The volume is divided into three sections; the first provides the background, with the opening chapter focusing on Winchester itself and the excavation and sampling methodologies adopted by the investigators. This is a useful orientation for anyone who is not familiar with the previous publications on the excavations, published in a series of annual interim reports called the Winchester Historic Town Atlas and the Urban Archaeological Assessment. The second chapter casts the net wider to look at the region in which Winchester is located, reviewing elements such as geology, hydrology, soils and natural vegetation. This part of Hampshire is known for its chalk rivers and streams that provide unique ecological environments and has attracted persistent occupation throughout human history. These remarkable but delicate watercourses are today facing an existential threat from drought, intensive fisheries, pollution from agricultural run-off and the dumping of raw sewage.

In the second section of the volume, the written evidence takes centre stage with each of the contributions skilfully contrasting textual sources with the archaeological data. In Chapter 3, Debby Banham examines Ælfric of Enysham's Nomina Herbarum (‘Names of plants’), a Latin–Old English glossary of terms to be used by students. Written at some point between 992 and 1002, the Herbarum has been used in the past to identify species of plants growing at that time but here Banham demonstrates that there are 21 plants cited in the text that currently have not yet been identified in the archaeological record of early medieval sites in England. In the following chapter, which surveys the medieval period at large, Derek Keene finds greater agreement between the archaeological evidence for plant remains and the documentary record. Keene makes it clear that heavy plant processing is probably behind the lack of archaeological material for herbs such as coriander and dye-plants like woad and madder but, on the flipside, archaeology does make visible wild fruits such as blackberry and raspberry that do not appear in the written sources. While most crops, fruit, and herbs occur in both textual and material forms, it is apparent the real diversity of the medieval environment becomes clearer only by combining sources. The section closes with a chapter on the elite gardens of the castle, Wolvesey Palace, and Eastgate House (Chapter 5) and a further contribution on the field crops of Hampshire (Chapter 6).

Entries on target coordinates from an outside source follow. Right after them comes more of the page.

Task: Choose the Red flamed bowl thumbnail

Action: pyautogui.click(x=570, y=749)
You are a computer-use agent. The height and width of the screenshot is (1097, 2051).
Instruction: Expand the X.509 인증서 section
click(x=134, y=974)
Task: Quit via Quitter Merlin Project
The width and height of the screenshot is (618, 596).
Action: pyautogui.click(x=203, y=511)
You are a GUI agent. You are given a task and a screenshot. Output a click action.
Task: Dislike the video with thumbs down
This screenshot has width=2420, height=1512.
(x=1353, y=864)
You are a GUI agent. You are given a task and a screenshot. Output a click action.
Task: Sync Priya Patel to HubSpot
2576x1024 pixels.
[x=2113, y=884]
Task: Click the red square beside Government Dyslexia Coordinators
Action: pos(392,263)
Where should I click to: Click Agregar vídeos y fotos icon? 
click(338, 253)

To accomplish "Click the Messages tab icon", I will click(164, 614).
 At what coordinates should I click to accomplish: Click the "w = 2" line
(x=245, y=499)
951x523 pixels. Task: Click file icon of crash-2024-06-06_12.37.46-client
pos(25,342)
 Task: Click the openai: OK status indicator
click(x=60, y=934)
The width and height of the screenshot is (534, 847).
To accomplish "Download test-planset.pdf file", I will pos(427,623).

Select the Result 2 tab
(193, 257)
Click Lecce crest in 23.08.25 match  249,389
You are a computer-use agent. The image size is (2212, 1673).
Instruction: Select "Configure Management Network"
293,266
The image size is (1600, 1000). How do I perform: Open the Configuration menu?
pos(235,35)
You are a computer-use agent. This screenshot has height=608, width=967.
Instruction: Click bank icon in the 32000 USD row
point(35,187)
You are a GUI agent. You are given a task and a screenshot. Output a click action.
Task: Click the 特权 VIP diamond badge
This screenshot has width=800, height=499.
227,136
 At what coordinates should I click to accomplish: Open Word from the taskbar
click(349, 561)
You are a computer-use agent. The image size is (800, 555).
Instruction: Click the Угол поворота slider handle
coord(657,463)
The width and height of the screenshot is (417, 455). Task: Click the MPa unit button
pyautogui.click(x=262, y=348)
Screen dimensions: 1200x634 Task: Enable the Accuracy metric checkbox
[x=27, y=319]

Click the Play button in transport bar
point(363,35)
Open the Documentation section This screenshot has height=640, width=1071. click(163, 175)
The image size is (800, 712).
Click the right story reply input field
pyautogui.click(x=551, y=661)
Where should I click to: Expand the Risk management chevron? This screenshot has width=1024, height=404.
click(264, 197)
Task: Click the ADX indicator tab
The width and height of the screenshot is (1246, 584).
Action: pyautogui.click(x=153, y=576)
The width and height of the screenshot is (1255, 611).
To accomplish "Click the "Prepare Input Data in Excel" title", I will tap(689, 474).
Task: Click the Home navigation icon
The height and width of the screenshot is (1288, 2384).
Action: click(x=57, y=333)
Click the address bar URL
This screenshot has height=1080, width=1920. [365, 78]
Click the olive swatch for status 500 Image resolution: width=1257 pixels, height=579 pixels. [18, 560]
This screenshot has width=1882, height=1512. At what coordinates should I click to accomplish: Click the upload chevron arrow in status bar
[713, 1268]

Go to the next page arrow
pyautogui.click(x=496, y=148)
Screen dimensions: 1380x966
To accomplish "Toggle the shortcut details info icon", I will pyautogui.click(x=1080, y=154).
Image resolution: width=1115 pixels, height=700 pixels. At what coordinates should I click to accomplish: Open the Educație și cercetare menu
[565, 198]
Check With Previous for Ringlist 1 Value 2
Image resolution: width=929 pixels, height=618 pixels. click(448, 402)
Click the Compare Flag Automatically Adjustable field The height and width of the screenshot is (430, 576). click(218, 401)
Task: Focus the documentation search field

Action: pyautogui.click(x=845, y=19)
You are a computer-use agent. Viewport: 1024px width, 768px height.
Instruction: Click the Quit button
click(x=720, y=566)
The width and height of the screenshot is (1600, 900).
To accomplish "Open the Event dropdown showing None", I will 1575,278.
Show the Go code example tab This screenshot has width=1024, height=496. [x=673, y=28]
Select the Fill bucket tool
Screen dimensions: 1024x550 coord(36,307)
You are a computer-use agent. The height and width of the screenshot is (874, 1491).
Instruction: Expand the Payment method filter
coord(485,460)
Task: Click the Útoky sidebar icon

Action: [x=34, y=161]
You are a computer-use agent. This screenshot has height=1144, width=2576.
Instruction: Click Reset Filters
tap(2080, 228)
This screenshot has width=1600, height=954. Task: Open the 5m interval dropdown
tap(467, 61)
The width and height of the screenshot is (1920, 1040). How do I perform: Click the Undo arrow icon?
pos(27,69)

The archaeological evidence is the main focus in the third and final section, with seven chapters on subjects including pollen analysis (Chapter 7), the evidence for the utilisation of wood (Chapter 8) and insect fauna (Chapter 13). In this section, arguably, we gain the most developed picture of the plants and crops available in the city and how this varied over time, but we also get glimpses of organics used for different purposes such as fodder and bedding for animals. Notable across the Roman to medieval period is the persistent presence of wild plant species; however, there is also a lack of evidence for agricultural processing within Winchester, which suggests that grain was brought into the city as a finished product. Processing and storage of grain may have taken place within the suburbs, and arable fields probably came up close to the city walls in numerous periods. There are hints too within the palaeoenvironmental assemblage of the early medieval and medieval periods of plants being used for medicinal purposes; opium seeds may have been used as an anaesthetic, and bistort was perhaps used specifically to remedy toothache.

In summary, this is an extremely informative and enjoyable series of contributions that neatly dovetails the archaeological and textual sources for the environmental history of Winchester. The range of chapters includes discrete themes or data alongside ‘bigger picture’ contributions that together generate a most useful and highly readable volume.